To be done
Please gather every line of the records below that contains the string "dimensions", and copy each such line out in full. The match is case-sensitive.
================
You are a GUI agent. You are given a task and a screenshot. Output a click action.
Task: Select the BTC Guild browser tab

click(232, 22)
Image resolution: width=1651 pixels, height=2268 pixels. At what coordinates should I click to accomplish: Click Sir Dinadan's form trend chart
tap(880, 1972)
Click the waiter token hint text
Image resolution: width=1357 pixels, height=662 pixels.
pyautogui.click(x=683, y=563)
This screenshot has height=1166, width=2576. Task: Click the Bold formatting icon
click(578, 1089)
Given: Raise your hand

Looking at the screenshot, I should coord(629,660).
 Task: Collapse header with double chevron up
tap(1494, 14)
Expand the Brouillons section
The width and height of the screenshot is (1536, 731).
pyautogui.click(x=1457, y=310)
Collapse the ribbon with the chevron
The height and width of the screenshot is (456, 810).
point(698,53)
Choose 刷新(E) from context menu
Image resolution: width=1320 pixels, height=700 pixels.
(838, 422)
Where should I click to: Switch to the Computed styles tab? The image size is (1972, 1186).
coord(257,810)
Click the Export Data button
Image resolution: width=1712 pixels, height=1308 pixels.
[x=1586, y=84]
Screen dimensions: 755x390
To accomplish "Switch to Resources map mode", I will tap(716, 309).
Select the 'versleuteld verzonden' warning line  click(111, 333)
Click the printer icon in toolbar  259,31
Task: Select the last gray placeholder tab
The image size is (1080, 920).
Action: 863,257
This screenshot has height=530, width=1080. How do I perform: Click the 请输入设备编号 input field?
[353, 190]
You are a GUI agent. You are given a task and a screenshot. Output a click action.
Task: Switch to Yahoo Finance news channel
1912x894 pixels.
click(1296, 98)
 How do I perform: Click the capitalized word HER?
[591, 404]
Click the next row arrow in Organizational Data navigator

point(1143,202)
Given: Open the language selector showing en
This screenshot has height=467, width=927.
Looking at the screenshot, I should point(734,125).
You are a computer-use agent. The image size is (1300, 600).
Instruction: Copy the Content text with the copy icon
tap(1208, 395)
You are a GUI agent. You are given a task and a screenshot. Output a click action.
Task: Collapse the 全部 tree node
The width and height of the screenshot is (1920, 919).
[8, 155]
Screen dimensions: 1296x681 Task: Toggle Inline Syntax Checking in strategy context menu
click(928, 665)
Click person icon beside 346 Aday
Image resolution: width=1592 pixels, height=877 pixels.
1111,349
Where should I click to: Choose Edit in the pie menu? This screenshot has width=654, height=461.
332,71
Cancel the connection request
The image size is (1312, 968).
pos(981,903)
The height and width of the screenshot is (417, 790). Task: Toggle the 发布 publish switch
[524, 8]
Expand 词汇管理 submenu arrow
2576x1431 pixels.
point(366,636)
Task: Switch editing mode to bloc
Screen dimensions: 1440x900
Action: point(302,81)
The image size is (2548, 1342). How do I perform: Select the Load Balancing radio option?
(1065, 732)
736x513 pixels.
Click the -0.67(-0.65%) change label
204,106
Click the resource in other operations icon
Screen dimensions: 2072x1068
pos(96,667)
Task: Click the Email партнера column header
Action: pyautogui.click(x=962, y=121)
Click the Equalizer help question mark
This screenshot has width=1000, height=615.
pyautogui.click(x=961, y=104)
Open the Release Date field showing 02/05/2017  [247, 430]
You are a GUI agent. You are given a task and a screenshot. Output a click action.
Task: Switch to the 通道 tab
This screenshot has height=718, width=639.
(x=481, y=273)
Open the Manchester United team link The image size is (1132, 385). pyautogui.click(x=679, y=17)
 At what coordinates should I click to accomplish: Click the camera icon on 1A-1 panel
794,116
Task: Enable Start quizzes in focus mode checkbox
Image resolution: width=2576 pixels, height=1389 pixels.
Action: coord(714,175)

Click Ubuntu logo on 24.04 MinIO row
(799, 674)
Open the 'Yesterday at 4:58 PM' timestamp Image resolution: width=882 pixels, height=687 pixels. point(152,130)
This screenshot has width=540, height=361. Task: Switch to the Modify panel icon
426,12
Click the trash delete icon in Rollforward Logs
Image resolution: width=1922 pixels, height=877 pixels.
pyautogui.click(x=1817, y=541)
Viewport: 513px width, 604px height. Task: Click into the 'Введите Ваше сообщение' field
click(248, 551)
================
Solution
Screen dimensions: 755x390
Screen dimensions: 1296x681 Task: Toggle Inline Syntax Checking in strategy context menu
Screen dimensions: 1440x900
Screen dimensions: 2072x1068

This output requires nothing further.